Looking back at the awarding of the prize to Henry Kissinger, Jimmy Carter and Al Gore is illuminating. Kissinger, of course, is the most egregious example of putting lipstick on a pig. Compared to him, Carter and Gore needed only to have their hair combed.

After all, it cannot come as a surprise that in a culture of constant advertising and obsession with the minutiae of celebrities’ lives, the slickest PR campaigns become reality for a great mass of people. Why should the criminal aims of the ruling class and their military/industrial minions be any different? The Nobel Peace Prize has become the latest blockbuster movie or novel. Once accepted by the equivalent of the New York Times Book Review, the current political aims of the government become bestsellers. Everyone is reading them or pretending to have read them so as to fit in with the chitchat at the local wine bar or self-congratulatory charity do.

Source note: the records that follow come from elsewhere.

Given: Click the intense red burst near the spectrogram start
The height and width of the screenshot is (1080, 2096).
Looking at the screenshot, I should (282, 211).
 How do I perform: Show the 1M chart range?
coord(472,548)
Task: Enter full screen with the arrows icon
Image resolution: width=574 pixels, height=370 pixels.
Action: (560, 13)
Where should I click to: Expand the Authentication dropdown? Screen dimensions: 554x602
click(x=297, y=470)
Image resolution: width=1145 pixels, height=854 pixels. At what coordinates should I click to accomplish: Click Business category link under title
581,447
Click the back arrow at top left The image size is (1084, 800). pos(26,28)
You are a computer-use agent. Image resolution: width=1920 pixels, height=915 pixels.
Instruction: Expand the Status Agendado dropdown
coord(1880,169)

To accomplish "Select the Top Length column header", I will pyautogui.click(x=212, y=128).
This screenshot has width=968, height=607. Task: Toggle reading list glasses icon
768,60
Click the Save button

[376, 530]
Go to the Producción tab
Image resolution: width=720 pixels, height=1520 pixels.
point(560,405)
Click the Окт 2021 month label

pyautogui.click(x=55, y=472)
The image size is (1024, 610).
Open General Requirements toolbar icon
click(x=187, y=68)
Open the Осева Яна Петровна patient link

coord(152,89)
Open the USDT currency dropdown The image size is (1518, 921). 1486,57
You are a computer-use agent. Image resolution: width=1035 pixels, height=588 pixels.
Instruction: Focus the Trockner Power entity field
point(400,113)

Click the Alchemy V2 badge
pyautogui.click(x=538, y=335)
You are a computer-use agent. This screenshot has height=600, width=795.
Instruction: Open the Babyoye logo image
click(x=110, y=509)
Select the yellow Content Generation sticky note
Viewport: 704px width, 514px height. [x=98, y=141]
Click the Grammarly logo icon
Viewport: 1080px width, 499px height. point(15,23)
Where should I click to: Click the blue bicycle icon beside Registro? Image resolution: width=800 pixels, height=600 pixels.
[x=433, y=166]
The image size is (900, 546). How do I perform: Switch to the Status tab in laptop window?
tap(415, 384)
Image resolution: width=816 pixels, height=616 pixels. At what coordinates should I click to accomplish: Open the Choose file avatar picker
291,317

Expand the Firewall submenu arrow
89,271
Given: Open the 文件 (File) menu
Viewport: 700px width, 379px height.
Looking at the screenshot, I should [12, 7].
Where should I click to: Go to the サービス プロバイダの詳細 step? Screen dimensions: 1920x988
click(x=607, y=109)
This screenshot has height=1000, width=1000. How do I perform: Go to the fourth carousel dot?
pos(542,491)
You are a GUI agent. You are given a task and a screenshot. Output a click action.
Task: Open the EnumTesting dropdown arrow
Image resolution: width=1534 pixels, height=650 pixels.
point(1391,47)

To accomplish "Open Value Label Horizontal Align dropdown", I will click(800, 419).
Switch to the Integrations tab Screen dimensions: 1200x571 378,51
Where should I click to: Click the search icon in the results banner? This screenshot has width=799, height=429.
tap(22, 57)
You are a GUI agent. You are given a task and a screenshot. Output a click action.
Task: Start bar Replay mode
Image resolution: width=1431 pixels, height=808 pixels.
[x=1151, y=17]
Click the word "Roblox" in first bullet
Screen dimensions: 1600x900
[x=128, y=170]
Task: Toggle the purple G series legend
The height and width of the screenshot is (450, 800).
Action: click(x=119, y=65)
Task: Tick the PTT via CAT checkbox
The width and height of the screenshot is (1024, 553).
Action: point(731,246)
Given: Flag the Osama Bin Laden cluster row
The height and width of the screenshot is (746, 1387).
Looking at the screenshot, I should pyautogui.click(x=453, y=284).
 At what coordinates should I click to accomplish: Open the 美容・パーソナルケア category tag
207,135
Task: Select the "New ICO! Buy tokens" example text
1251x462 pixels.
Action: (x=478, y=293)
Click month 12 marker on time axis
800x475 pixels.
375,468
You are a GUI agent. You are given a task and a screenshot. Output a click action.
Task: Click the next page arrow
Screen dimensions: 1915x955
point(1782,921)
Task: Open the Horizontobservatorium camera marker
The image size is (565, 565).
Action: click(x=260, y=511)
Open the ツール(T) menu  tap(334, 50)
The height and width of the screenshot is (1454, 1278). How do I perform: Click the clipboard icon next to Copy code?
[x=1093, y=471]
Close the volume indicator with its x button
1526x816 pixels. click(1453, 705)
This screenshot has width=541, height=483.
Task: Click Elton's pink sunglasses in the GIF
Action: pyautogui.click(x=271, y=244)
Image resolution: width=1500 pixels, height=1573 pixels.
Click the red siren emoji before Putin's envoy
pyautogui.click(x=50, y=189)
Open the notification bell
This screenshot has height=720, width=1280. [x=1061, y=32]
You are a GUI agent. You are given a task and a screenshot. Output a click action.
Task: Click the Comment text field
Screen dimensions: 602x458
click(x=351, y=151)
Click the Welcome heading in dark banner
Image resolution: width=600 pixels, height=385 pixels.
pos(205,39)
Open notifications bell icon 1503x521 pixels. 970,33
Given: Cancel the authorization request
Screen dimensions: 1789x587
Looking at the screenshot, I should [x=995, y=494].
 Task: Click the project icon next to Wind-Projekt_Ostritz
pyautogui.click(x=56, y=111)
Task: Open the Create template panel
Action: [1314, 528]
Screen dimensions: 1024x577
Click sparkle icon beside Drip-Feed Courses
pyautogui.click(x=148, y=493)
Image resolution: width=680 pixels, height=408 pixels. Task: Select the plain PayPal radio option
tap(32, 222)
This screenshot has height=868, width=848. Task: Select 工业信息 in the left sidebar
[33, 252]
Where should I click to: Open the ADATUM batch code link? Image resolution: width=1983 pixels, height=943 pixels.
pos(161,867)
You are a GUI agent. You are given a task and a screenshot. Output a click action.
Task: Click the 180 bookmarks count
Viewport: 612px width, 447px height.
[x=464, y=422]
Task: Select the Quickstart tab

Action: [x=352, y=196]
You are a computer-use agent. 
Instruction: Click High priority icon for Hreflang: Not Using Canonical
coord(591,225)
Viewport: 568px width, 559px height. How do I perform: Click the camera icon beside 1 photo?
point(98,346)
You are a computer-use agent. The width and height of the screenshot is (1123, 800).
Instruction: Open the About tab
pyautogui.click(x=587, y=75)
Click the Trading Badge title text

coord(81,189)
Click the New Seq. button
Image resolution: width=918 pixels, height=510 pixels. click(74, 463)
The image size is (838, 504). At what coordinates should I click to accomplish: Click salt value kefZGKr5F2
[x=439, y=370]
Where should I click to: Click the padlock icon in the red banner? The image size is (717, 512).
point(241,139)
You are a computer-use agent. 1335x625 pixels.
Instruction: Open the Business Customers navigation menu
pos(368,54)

This is how the undermining of opposing views is accomplished. Those who see the nakedness of the Emperor are admonished for contradicting the accepted script. Meanwhile, those who, like the European governments, applaud the awarding of this prize to someone eminently undeserving of anything relating to peace, hope that their acclamation will let them in on the benefits that accrue to all sycophants: a share of the spoils and a hedge against bad times in the future when the paradigm shifts once again.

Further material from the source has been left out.